Every line below between the one holding "Статуэтки Ангелы (801, 1999)" and the one holding "Горшки для рассады (474, 2068)", inclusive, should be copied exactly, and no other line.

─── Recorded information

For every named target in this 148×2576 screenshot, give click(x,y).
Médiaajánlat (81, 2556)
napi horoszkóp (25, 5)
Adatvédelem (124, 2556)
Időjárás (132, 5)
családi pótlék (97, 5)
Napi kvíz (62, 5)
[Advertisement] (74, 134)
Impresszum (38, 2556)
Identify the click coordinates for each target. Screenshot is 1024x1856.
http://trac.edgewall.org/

──────
─── Recorded information

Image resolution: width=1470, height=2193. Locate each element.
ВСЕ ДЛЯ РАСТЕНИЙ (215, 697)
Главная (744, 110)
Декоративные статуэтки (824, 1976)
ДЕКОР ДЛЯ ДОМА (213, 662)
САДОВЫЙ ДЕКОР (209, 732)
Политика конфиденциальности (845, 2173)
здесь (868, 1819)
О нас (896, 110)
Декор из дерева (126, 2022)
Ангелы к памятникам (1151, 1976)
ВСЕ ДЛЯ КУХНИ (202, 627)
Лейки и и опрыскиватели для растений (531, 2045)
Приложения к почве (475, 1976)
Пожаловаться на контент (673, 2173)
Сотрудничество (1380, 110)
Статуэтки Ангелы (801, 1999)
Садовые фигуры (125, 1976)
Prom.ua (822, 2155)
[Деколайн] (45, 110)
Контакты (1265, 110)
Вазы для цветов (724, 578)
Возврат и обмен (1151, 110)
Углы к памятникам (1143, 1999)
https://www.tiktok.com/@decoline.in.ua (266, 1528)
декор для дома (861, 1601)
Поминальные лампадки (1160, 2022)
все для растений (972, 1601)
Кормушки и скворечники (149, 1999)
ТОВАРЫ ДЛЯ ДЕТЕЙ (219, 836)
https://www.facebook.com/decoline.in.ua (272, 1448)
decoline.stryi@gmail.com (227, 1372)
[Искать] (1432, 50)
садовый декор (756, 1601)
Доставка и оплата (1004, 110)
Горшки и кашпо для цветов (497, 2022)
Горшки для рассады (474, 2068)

──────
─── Recorded information

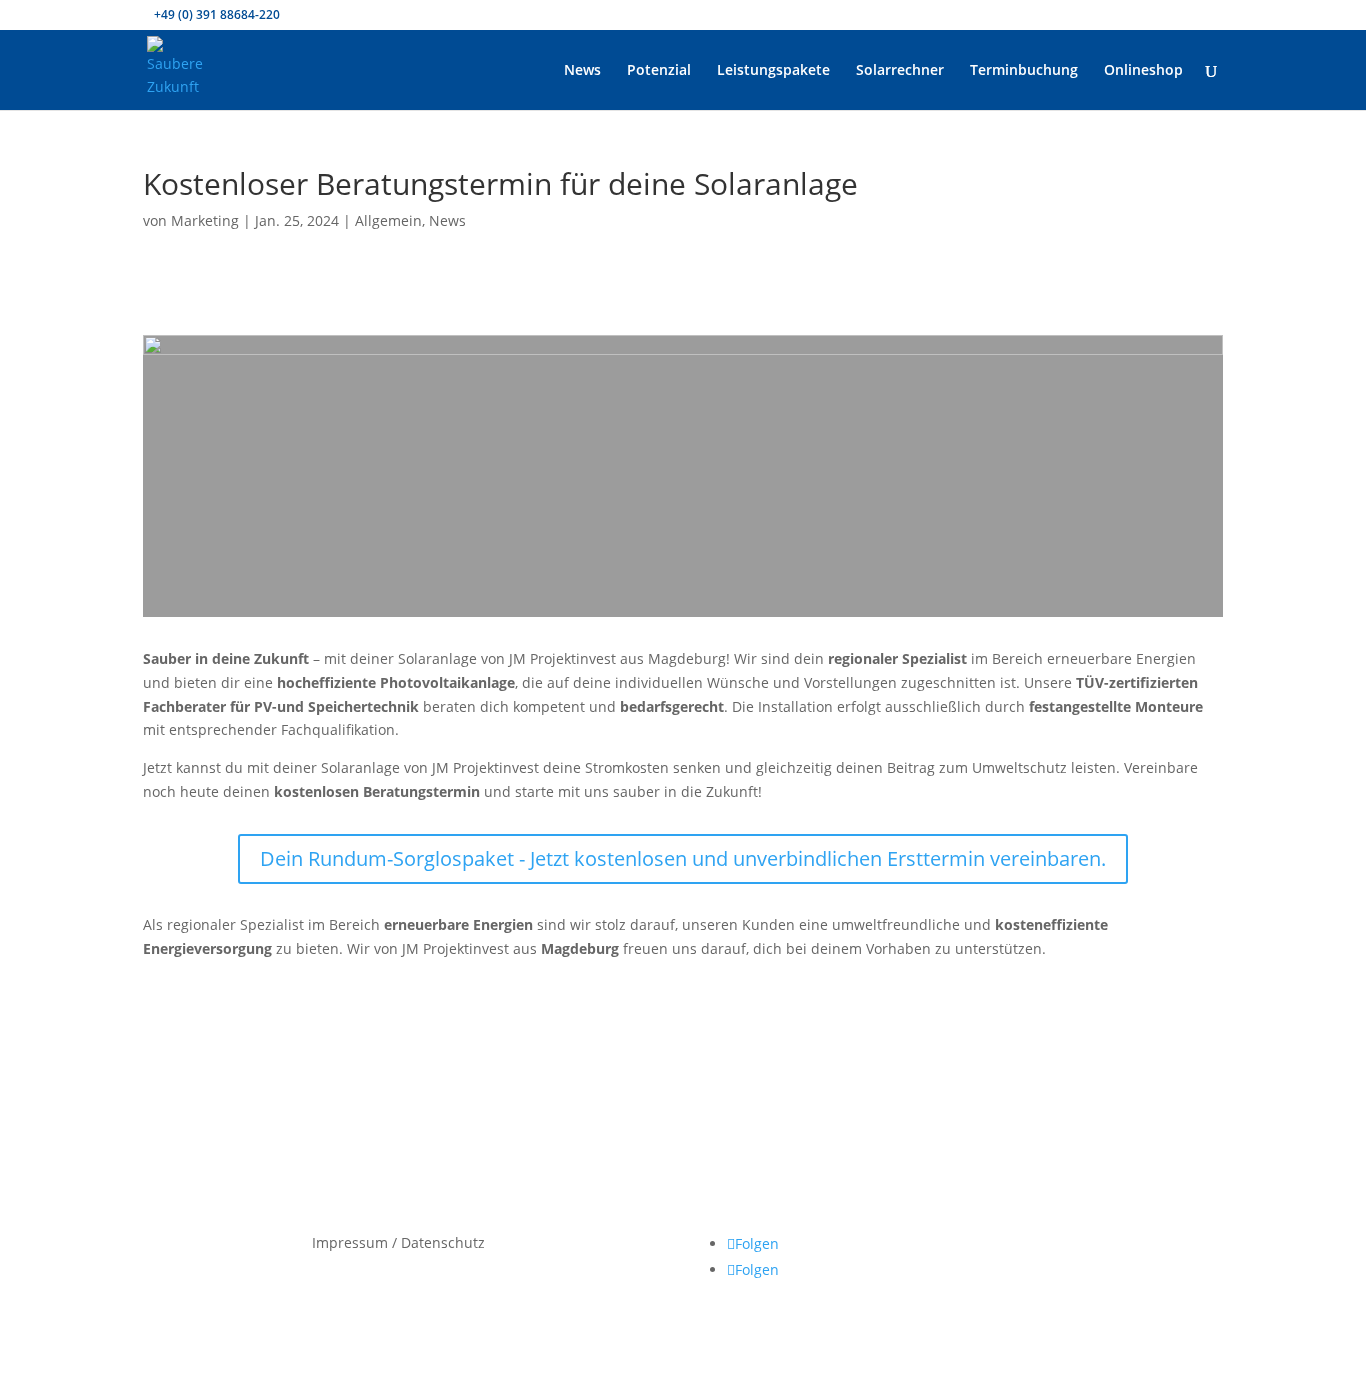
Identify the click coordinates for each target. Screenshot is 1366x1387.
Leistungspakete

──────

- Task solution -
Статуэтки Ангелы (801, 1999)
Садовые фигуры (125, 1976)
Prom.ua (822, 2155)
[Деколайн] (45, 110)
Контакты (1265, 110)
Вазы для цветов (724, 578)
Возврат и обмен (1151, 110)
Углы к памятникам (1143, 1999)
https://www.tiktok.com/@decoline.in.ua (266, 1528)
декор для дома (861, 1601)
Поминальные лампадки (1160, 2022)
все для растений (972, 1601)
Кормушки и скворечники (149, 1999)
ТОВАРЫ ДЛЯ ДЕТЕЙ (219, 836)
https://www.facebook.com/decoline.in.ua (272, 1448)
decoline.stryi@gmail.com (227, 1372)
[Искать] (1432, 50)
садовый декор (756, 1601)
Доставка и оплата (1004, 110)
Горшки и кашпо для цветов (497, 2022)
Горшки для рассады (474, 2068)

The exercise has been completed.